- Official poster
- Directed by: Christine Conradt^{ [no]}
- Written by: Christine Conradt
- Produced by: Robert Ballo; Ken Sanders;
- Starring: Annalisa Cochrane; Anne Winters; Alexandra Paul; Jamie Luner;
- Cinematography: Roberto Schein
- Edited by: Josh Muscatine
- Music by: Richard Bowers
- Production companies: Reel One Entertainment; Pender Street Pictures;
- Distributed by: Lifetime Television; Reel One Entertainment;
- Release dates: May 24, 2015 (Canada); July 18, 2015 (United States);
- Running time: 90 minutes
- Country: United States
- Language: English

= The Bride He Bought Online =

2015 American television thriller film

The Bride He Bought Online is a 2015 American television thriller film, written and directed by Christine Conradt, and starring Anne Winters, Alexandra Paul, and Jamie Luner. It was broadcast on the Lifetime network in the United States on July 18, 2015.

==Plot==
What starts out as a harmless online prank takes a dark turn for 17-year-old Avery Lindstrom (Anne Winters) when her best friends, Mandy Kim (Lauren Gaw) and Kaley Mack (Annalisa Cochrane), create a fake profile for an international dating website and begin to communicate with a lonely, socially inept computer programmer named John Bennett (Travis Hammer). Having lived a life of isolation and bullying, John becomes consumed by his desire for revenge after learning he was catfished by the girls. Doing some digging online, John finds that the photo of his nonexistent "girlfriend" was actually that of a deceased Filipina model, then uncovers the identities of the three girls who played him like a fool on their blog with their cruel prank. While both Avery and Mandy feel bad for what they did to him and show some remorse, Kaley doesn't, being the "mean girl" of their school.

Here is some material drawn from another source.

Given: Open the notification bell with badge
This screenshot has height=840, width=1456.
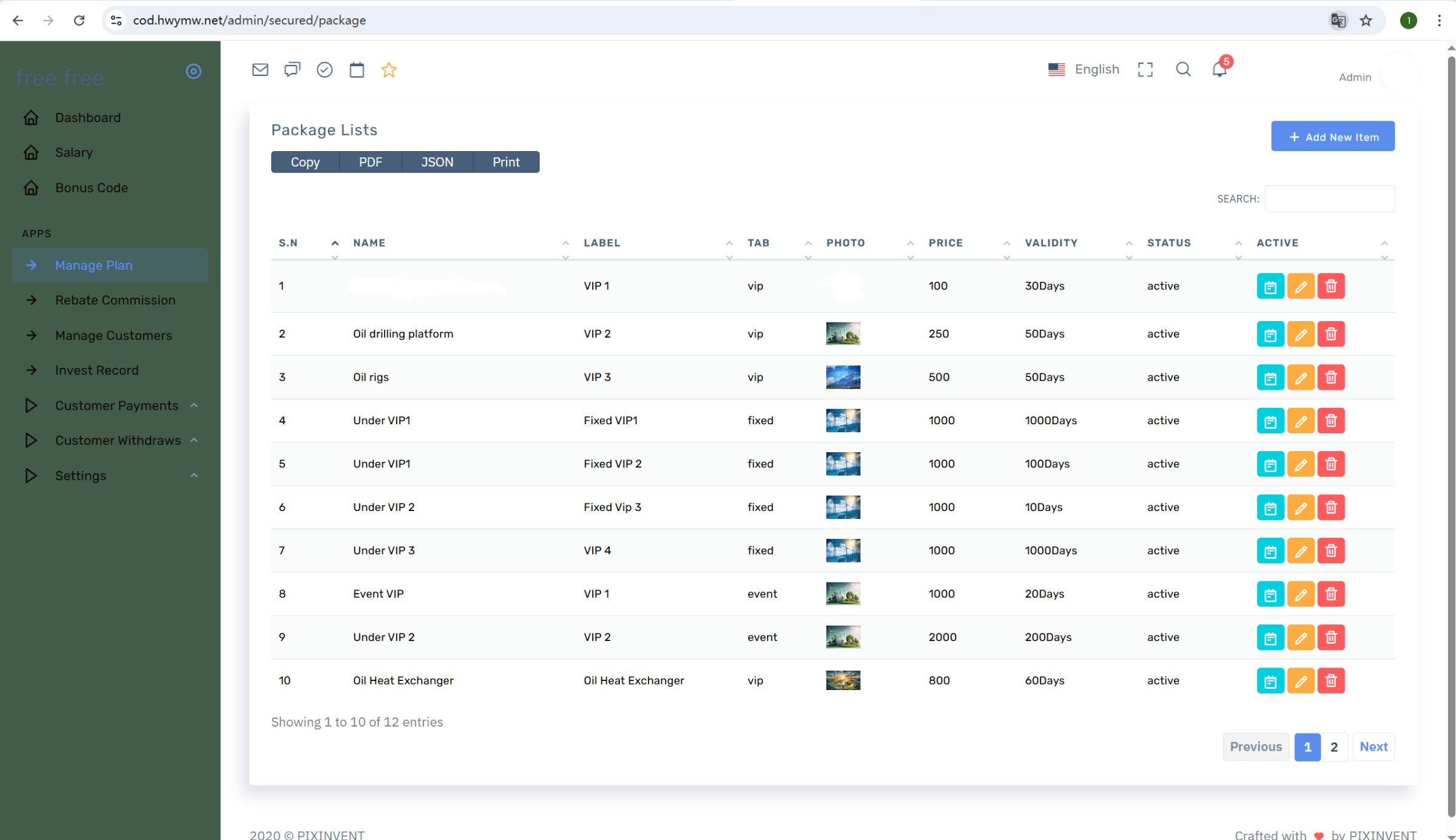Looking at the screenshot, I should tap(1219, 69).
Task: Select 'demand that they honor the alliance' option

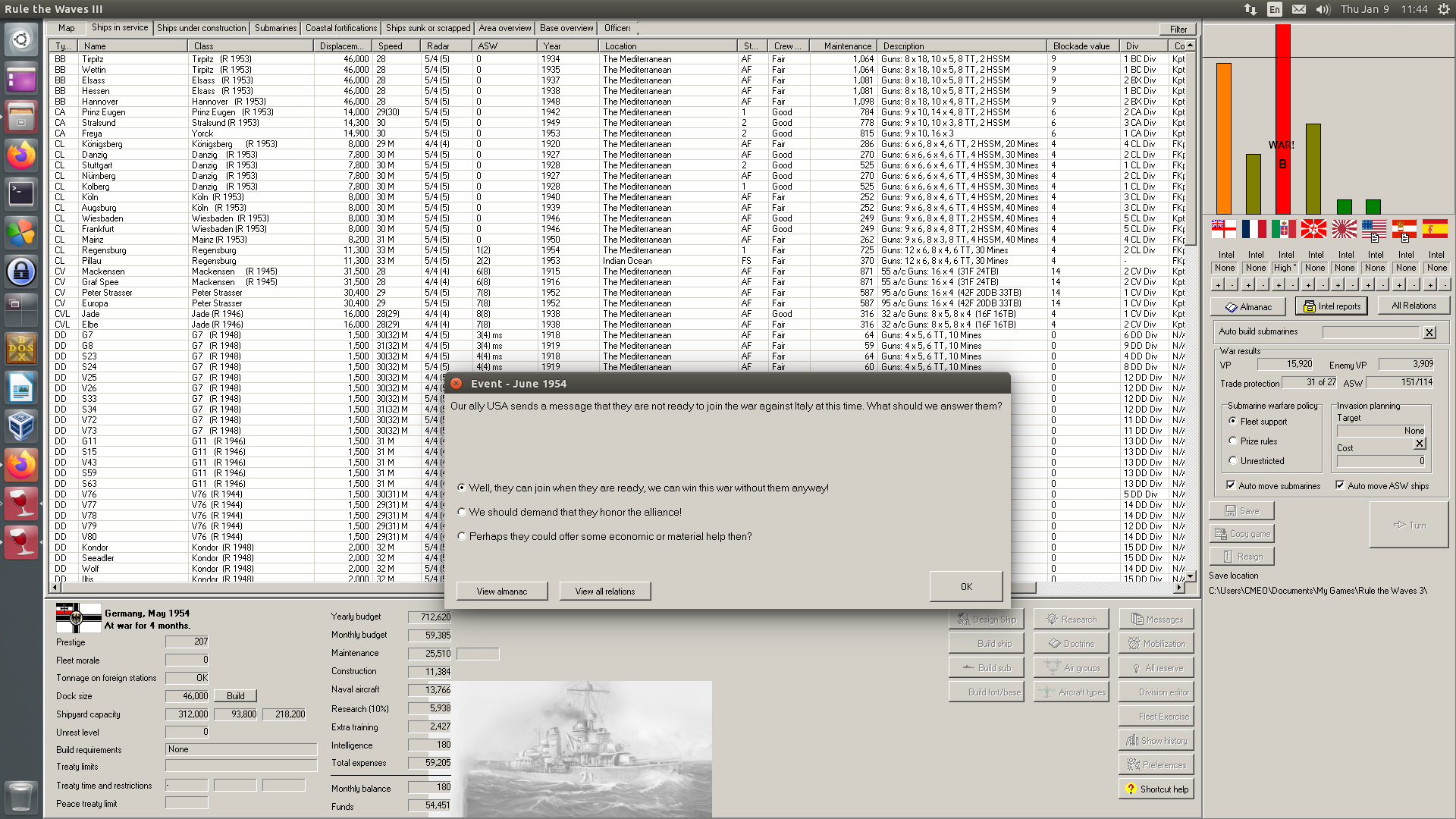Action: click(x=462, y=513)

John decides to get back at the girls by hiring a good-looking guy about their age name Nick (Randy Blekitas). Nick is a male prostitute, and John tells him he is playing a trick on his niece, and wants him to get the three girls to fall for him and then stand them up. John finds their hangout, the Skatelab skate park, and sends Nick there to flirt with them. The plan works well, as both Kaley and Mandy express interest and give him their phone numbers.

Nick tells the girls he had just moved from Pittsburgh, and they invite him to a party that Avery is throwing. Though he fails to show, Nick then sends a text message inviting Kaley and Mandy to Skatelab (which was actually sent by John), and when they arrive, it seems as though no one is there. John kidnaps Mandy outside the hangout first, which Kaley initially thinks is a practical joke being pulled by Mandy or Avery. Kaley returns to the party and plays a practical joke on Avery's crush Trevor, pouring water on the crotch of his pants, then posts video of the prank on their blog. At this point, Avery has had enough of Kaley and ends their friendship.

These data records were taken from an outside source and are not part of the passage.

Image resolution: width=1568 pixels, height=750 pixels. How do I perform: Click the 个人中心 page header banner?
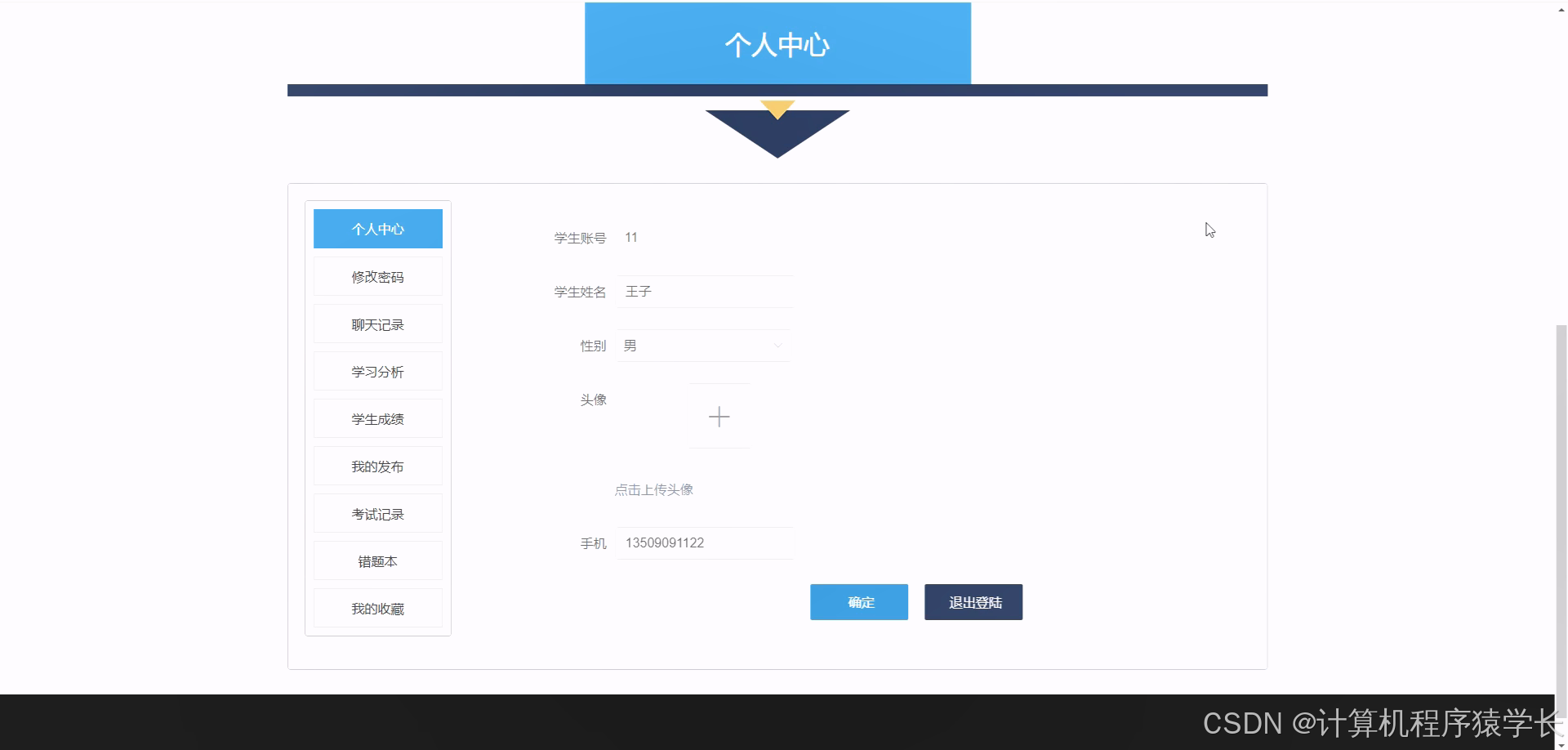[777, 44]
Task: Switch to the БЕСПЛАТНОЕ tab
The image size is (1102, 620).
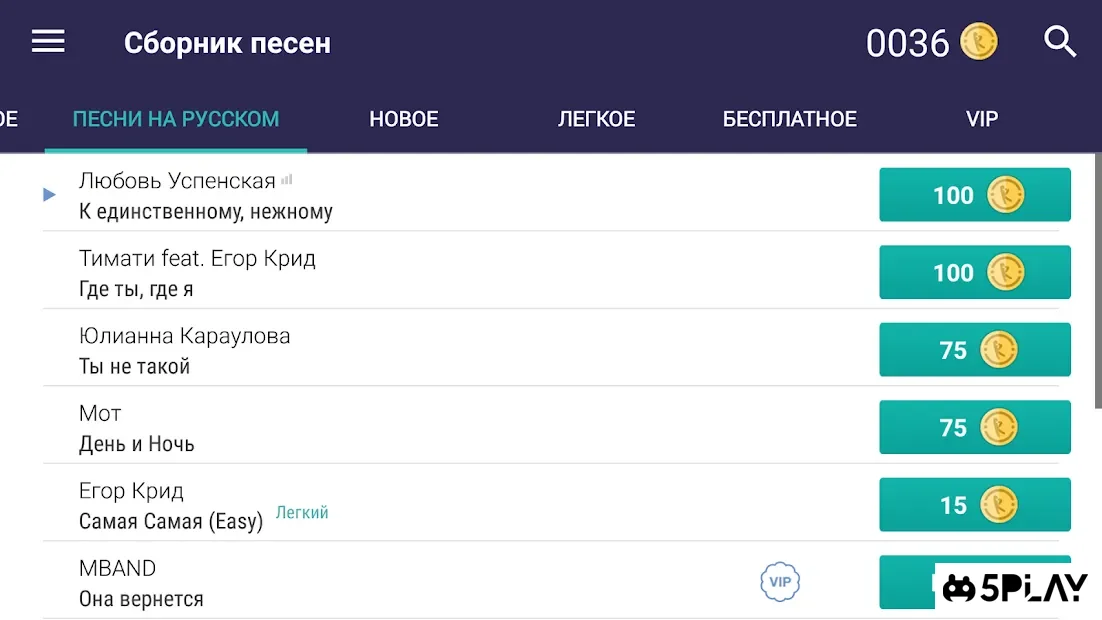Action: (x=789, y=118)
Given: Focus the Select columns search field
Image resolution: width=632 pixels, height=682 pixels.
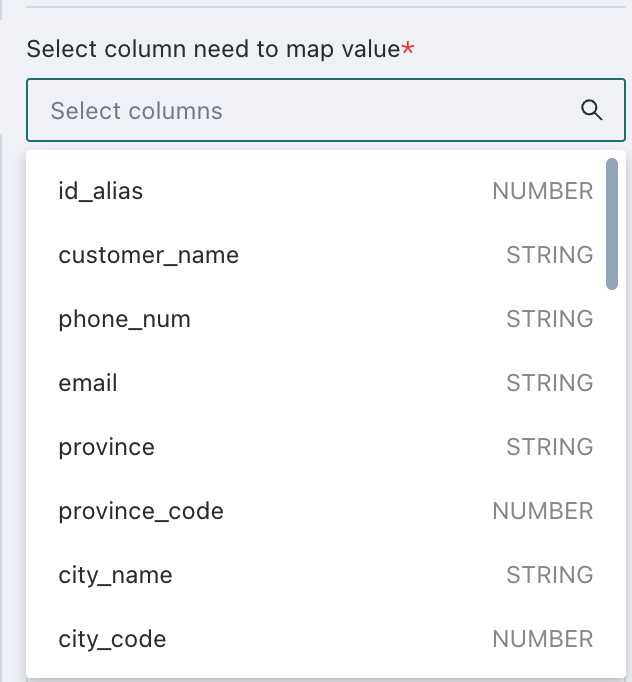Looking at the screenshot, I should coord(326,110).
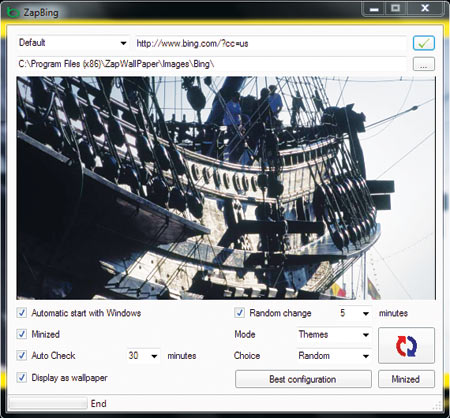Click the Best configuration button

pos(303,379)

Upon returning home, Kaley turns on the TV, but John uses his computer hacking skills to scare her by turning off the security system in Kaley's home. Having succeeded in panicking her, he then enters the house and kidnaps Kaley at gunpoint, taking her to the warehouse where he is holding Mandy hostage. The next day, Avery is being interviewed by an agent, as the parents of Kaley and Mandy are looking for their daughters. Avery tells the agent about Nick, and the cops mark him as a suspect. Nick speaks to the cop, straightening everything out and telling him about John.

Later that day, Avery is also kidnapped by John, and having now captured all three girls, he takes them to sell to a man he found online. The man is going to sell the girls for human trafficking. However, John gets scammed by the man, who only takes Kaley with him. Afterwards, John takes Mandy and Avery back to the warehouse, where Avery slashes him with a piece of glass and tries to escape, but is unsuccessful. Upon returning home, John's hooker neighbor, Wanda, offers to find him someone else to sell the girls to, and the pair return to the warehouse. However, instead of aiding John in his trafficking attempt, Wanda shoots him in the arm, allowing Mandy and Avery to escape. John then retaliates by shooting Wanda in the chest and tries to find and recapture the girls, but is unable to due to his injuries, while the girls hide in the warehouse, armed with the neighbor's gun and a cell phone. They call the police and are saved, though a defeated John commits suicide in despair before he can be arrested.

As the film ends, Avery is in the hospital, being questioned by law enforcement. The final scene shows her taking things out of Kaley's locker, while Avery's voice-over explains that Kaley was never found.

==Cast==
- Anne Winters as Avery Lindstrom
- Travis Hammer as John Bennett
- Annalisa Cochrane as Kaley Mack
- Lauren Gaw as Mandy Kim
- Alexandra Paul as Kathy Schumaker
- Jamie Luner as Rihanne Lindstrom
- Chase Austin as Trevor Lansing
- Kesia Elwin as Wanda
- Randy Blekitas as Nick

==Release==
The film first had a limited release in Canada on May 24, 2015. It was then broadcast on the Lifetime network in the United States on July 18, 2015.